Hoe ziet het overgangsrecht er op hoofdlijnen uit?

Bestaande bezoldigingsafspraken boven het bij wet vastgestelde bezoldigingsmaximum, worden gedurende een termijn van vier jaar na het van toepassing worden van de wet onder voorwaarden gerespecteerd. Daarna moet de bezoldiging in drie jaar worden teruggebracht tot het voor de topfunctionaris geldende bezoldigingsmaximum. Er kan slechts één keer overgangsrecht worden toegepast op een bestaande bezoldigingsafspraak.

Het overgangsrecht in verband met de inwerkingtreding van de WNT (2013), de Wet verlaging bezoldigingsmaximum WNT (2015-2016) en de sectorale regelgeving met klassen met lagere bezoldigingsmaxima (2014-2016) is per 1 januari 2023 geëxpireerd en dus materieel uitgewerkt. De beschrijving hiervan is om historische redenen gehandhaafd.

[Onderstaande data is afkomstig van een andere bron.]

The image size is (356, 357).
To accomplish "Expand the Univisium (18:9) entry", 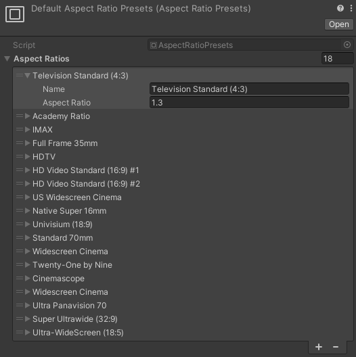I will coord(28,224).
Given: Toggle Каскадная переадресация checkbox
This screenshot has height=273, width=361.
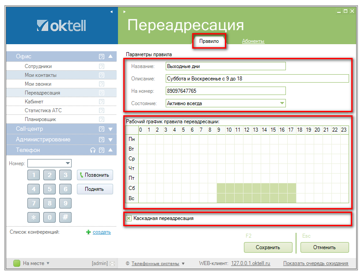Looking at the screenshot, I should click(x=129, y=218).
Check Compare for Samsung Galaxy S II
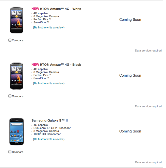The width and height of the screenshot is (166, 168). [10, 152]
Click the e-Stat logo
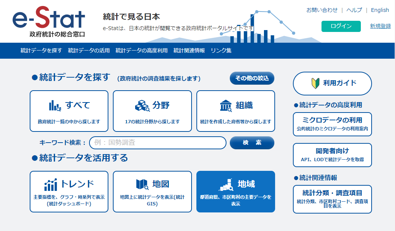The image size is (395, 231). pyautogui.click(x=49, y=22)
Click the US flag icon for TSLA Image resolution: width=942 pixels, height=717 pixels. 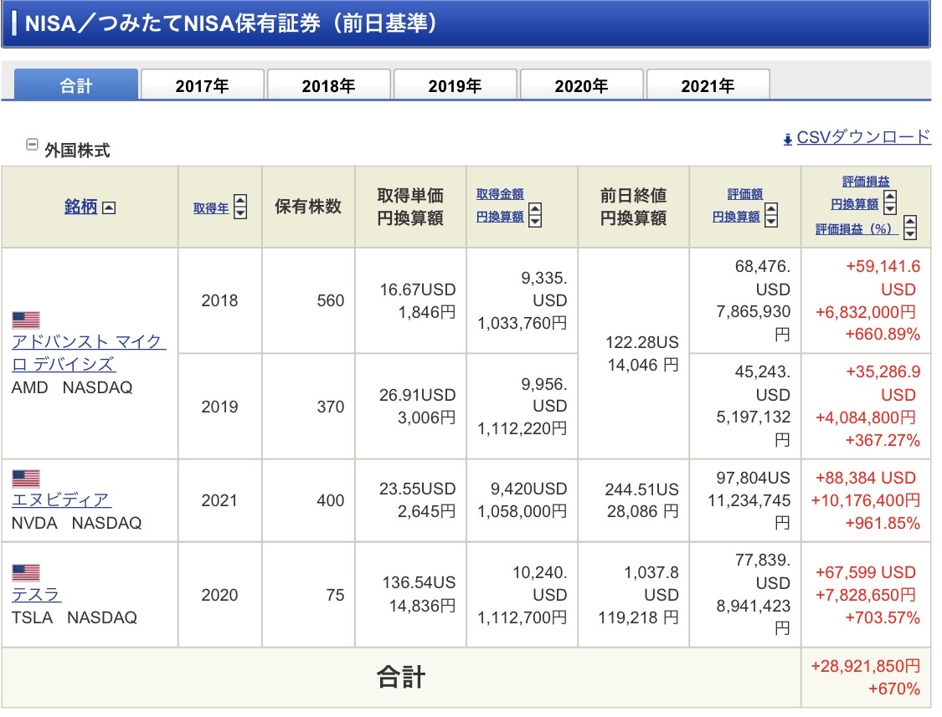(26, 573)
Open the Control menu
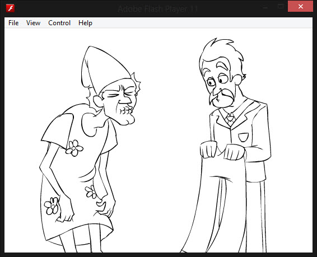The height and width of the screenshot is (257, 317). click(x=59, y=23)
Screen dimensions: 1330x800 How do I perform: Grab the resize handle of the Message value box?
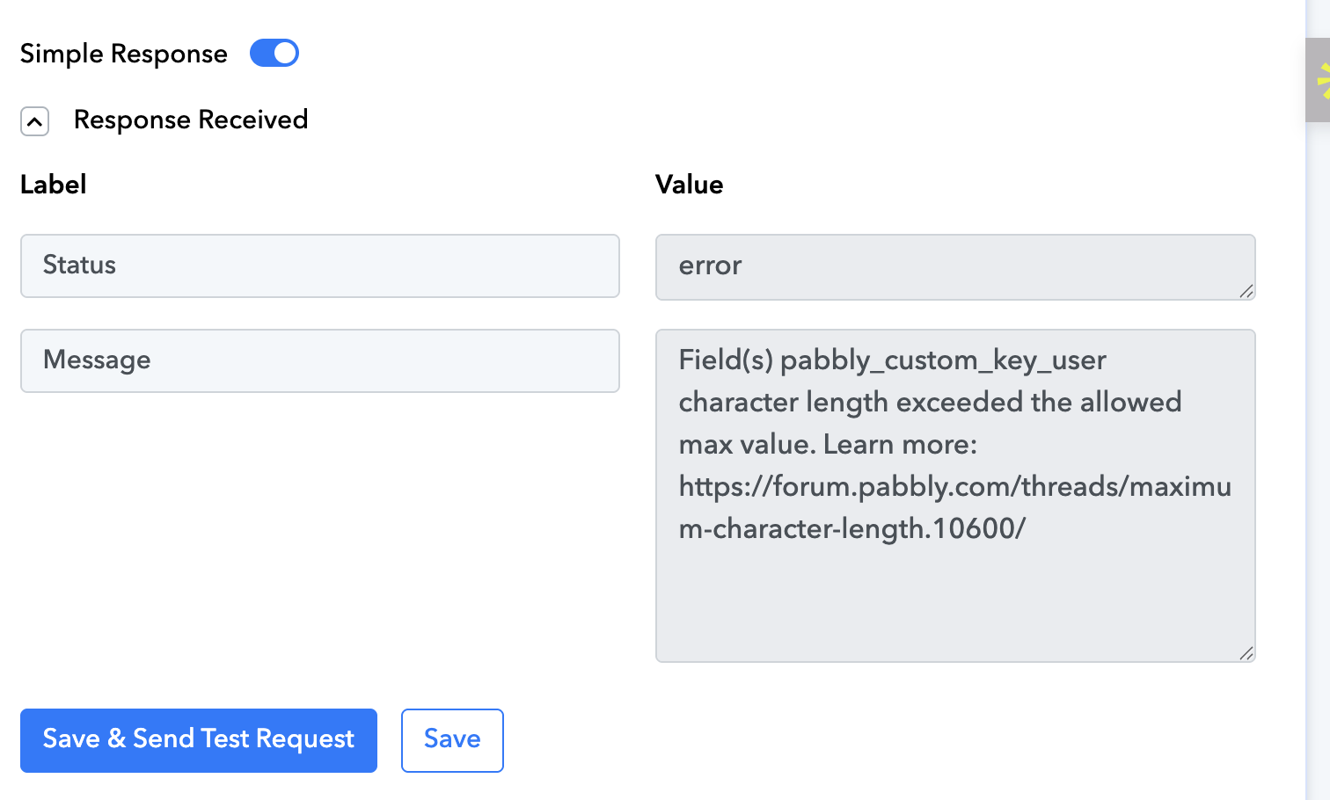[1246, 653]
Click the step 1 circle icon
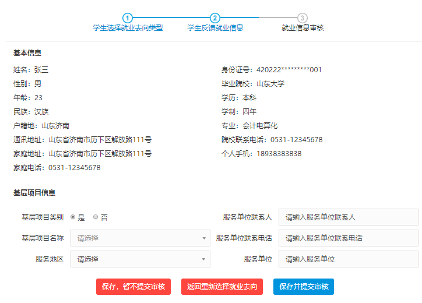The height and width of the screenshot is (303, 422). [128, 18]
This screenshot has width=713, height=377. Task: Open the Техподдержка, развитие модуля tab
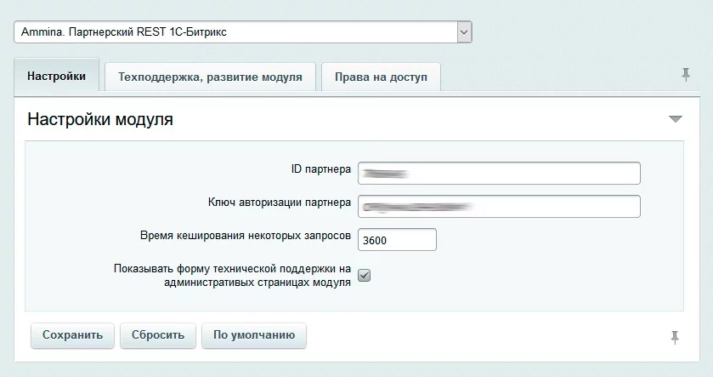click(210, 77)
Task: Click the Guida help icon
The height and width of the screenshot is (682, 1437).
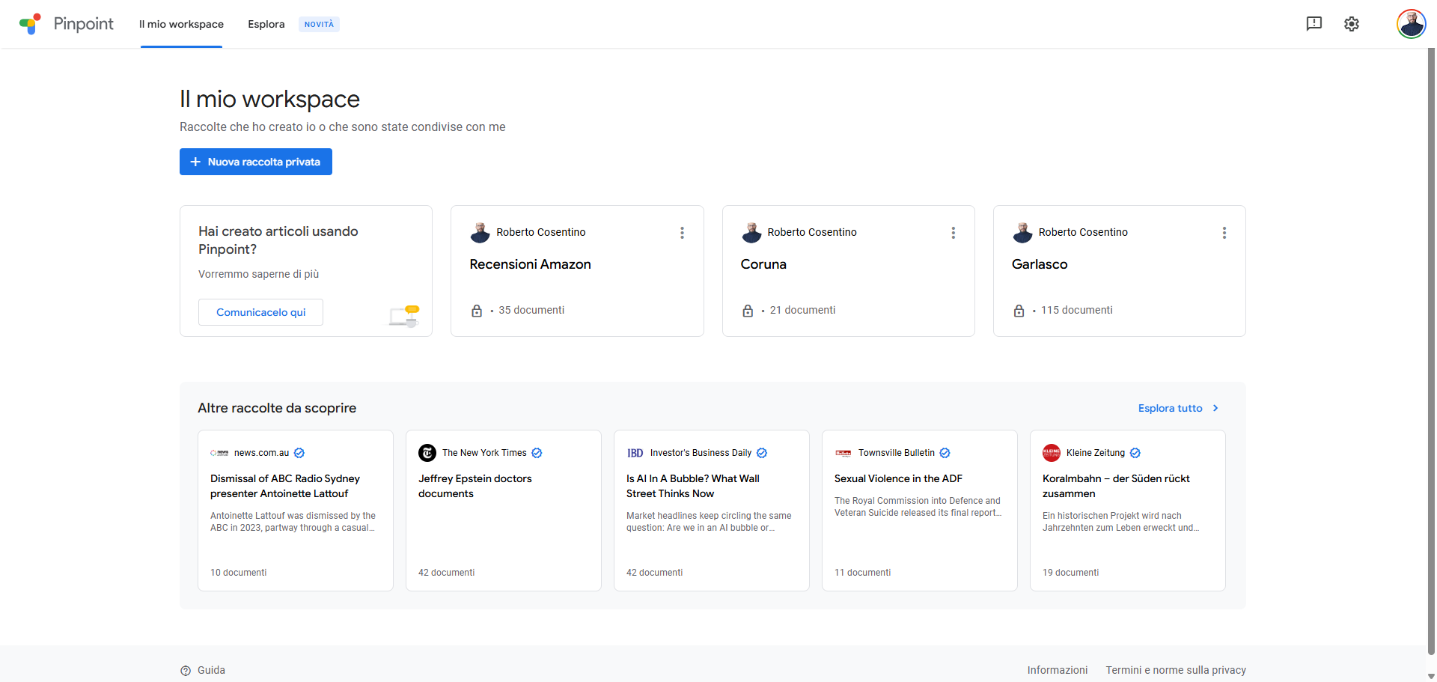Action: [x=186, y=671]

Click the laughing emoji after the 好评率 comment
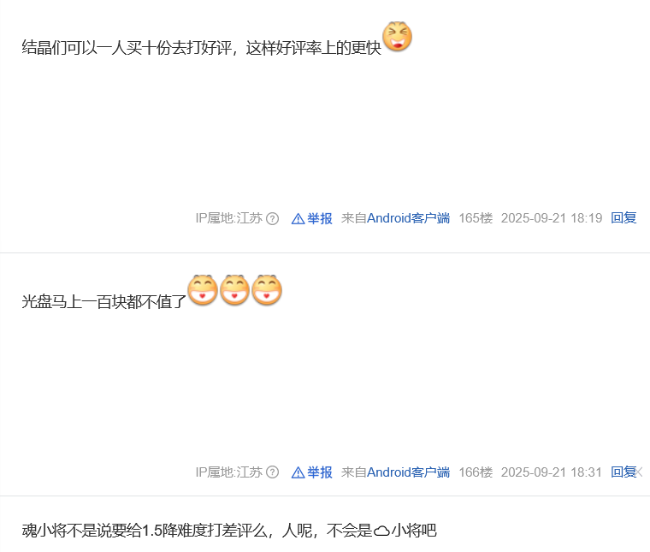397,37
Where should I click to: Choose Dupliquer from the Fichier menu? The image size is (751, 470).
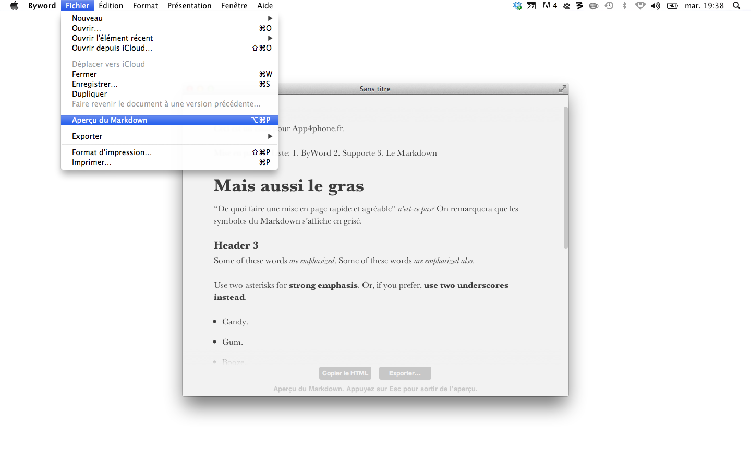[x=90, y=94]
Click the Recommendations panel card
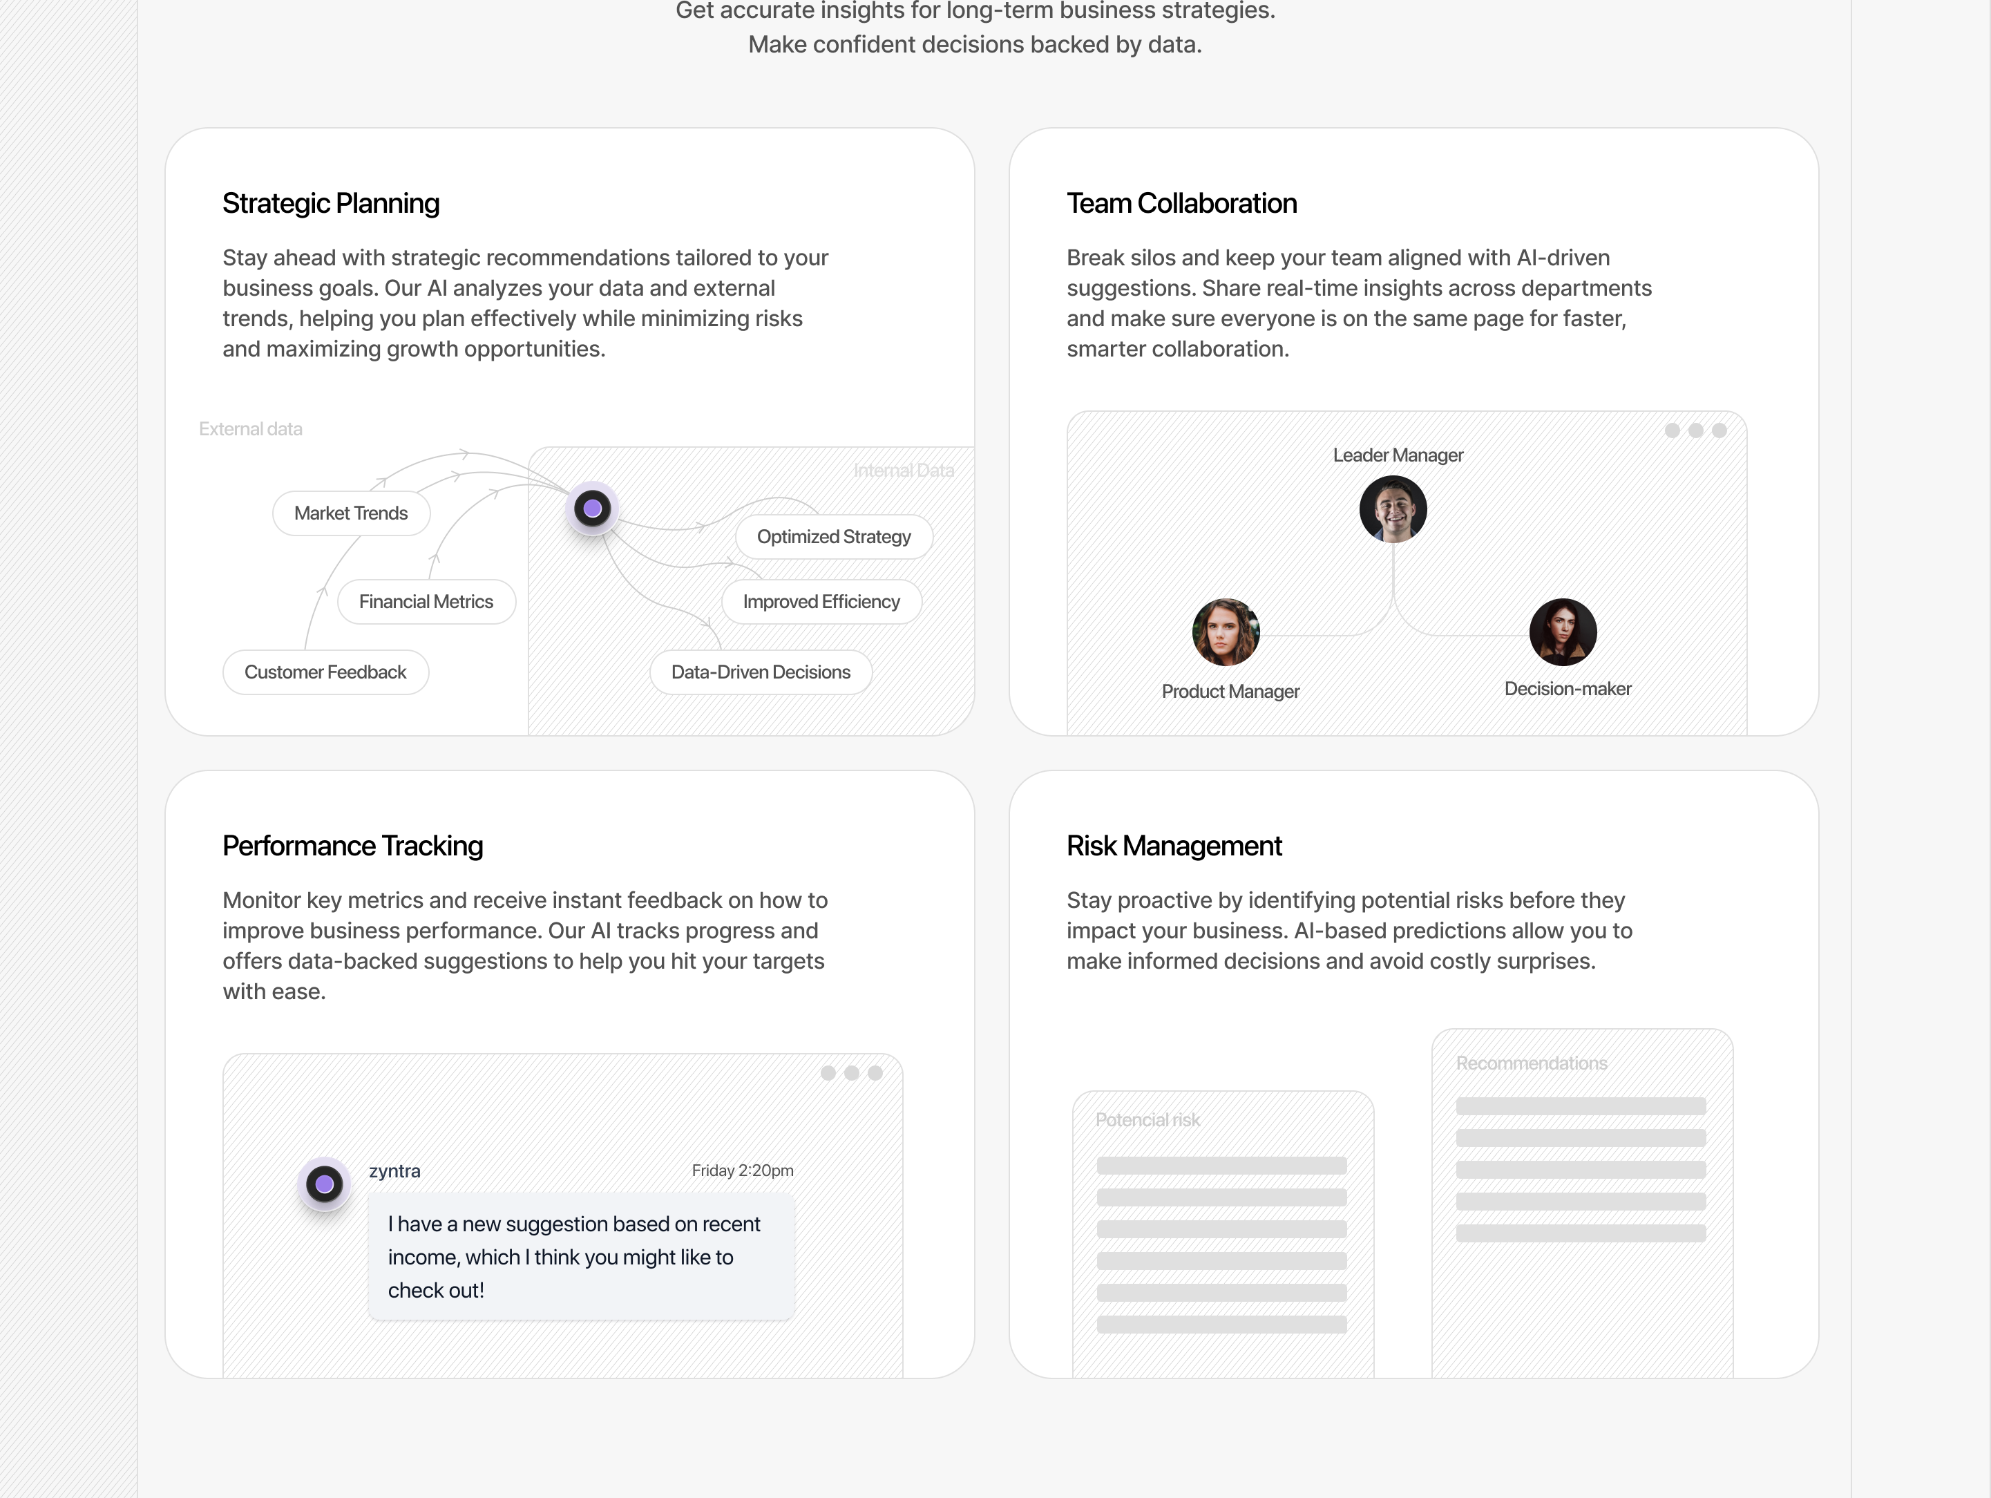This screenshot has height=1498, width=1991. click(x=1581, y=1197)
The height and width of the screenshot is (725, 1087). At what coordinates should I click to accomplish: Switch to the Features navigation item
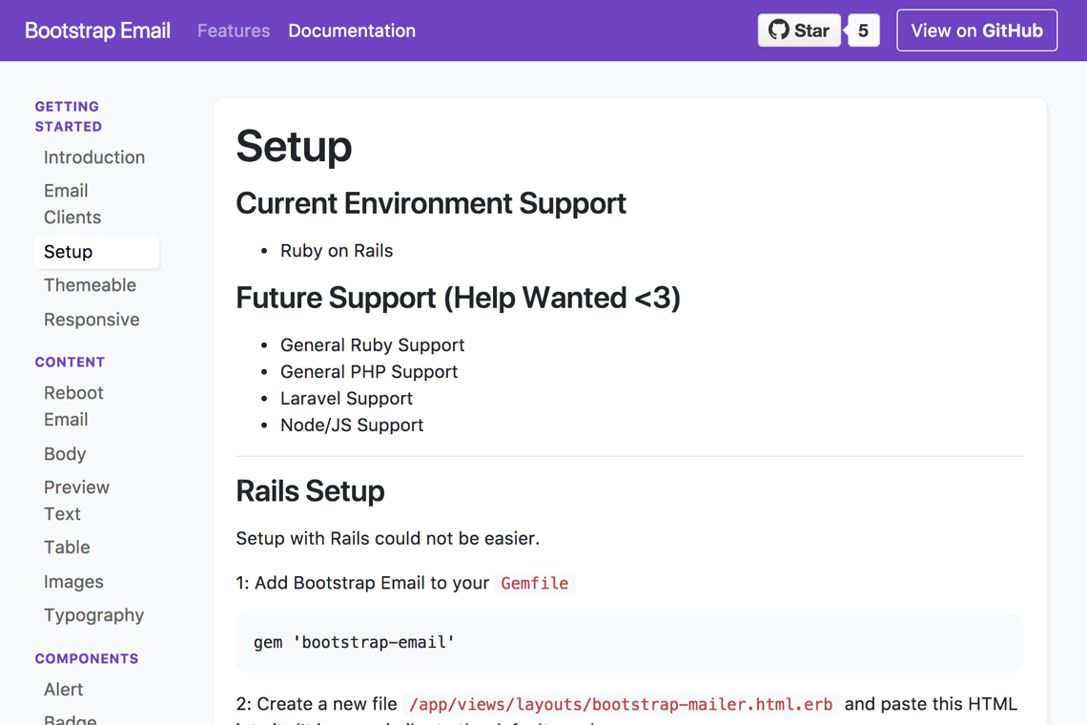coord(233,31)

Gedetailleerde informatie over de afbouwschema’s volgend uit de Wet verlaging bezoldigingsmaximum WNT of de inwerkingtreding van sectorale regelgeving is te vinden op deze pagina.

Er kan in de volgende situaties, onder voorwaarden, nog steeds nieuw recht op het overgangsrecht ontstaan:

  • De invoering van klassen met lagere bezoldigingsmaxima bij ministeriële regeling voor rechtspersonen of instellingen die voorheen onder het algemeen bezoldigingsmaximum van artikel 2.3 WNT vielen.
  • De WNT wordt van toepassing op een rechtspersoon of instelling als gevolg van wijziging van de bijlage bij de WNT.
  • Een WNT-instelling wordt als gevolg van ongewijzigde criteria ingedeeld in een lagere bezoldigingsklasse op grond van een sectorale regeling.
  • De WNT wordt van toepassing op een rechtspersoon of instelling als gevolg van verlening van een subsidie.